▸ **Exercise goal**
The expected result is an exact copy of the lines from the one holding "You are a computer-use" to the last line of the material, with pictures removed and nothing added.

▸ **Extracted information**

'''

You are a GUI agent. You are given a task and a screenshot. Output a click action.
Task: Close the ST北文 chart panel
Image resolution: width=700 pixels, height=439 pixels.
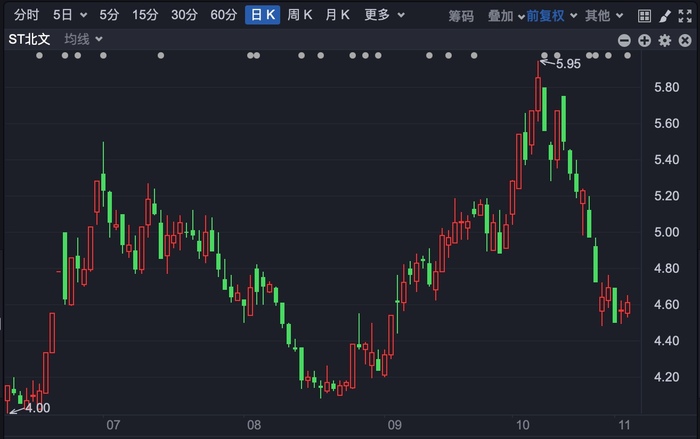[685, 41]
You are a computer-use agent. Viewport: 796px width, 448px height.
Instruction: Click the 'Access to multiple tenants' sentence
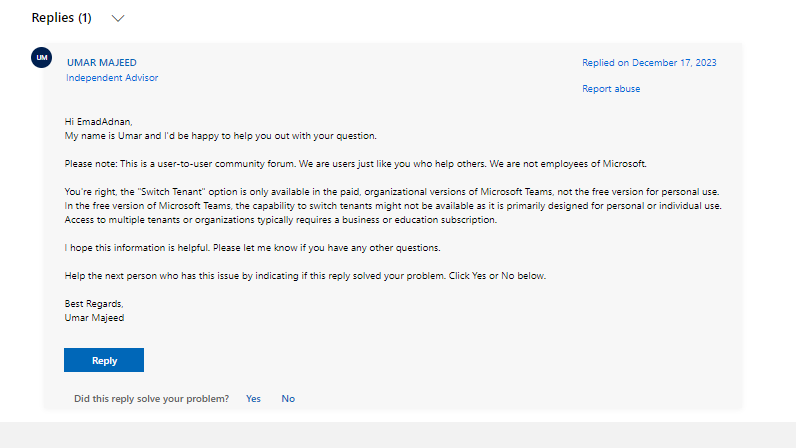click(281, 219)
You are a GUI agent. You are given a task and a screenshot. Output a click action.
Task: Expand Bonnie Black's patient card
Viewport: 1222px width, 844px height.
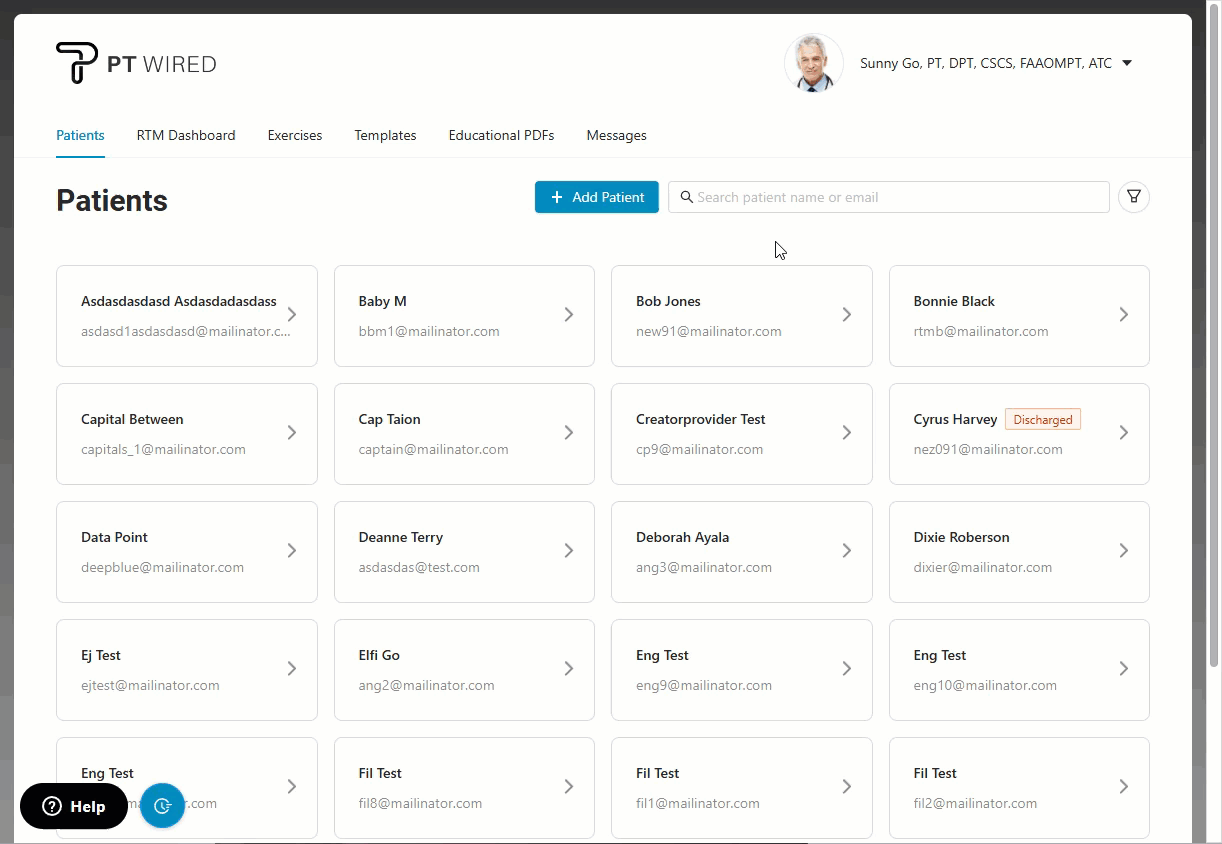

'''

▸ **Answer section**
You are a computer-use agent. Viewport: 796px width, 448px height.
Instruction: Click the 'Access to multiple tenants' sentence
click(281, 219)
You are a GUI agent. You are given a task and a screenshot. Output a click action.
Task: Expand Bonnie Black's patient card
Viewport: 1222px width, 844px height.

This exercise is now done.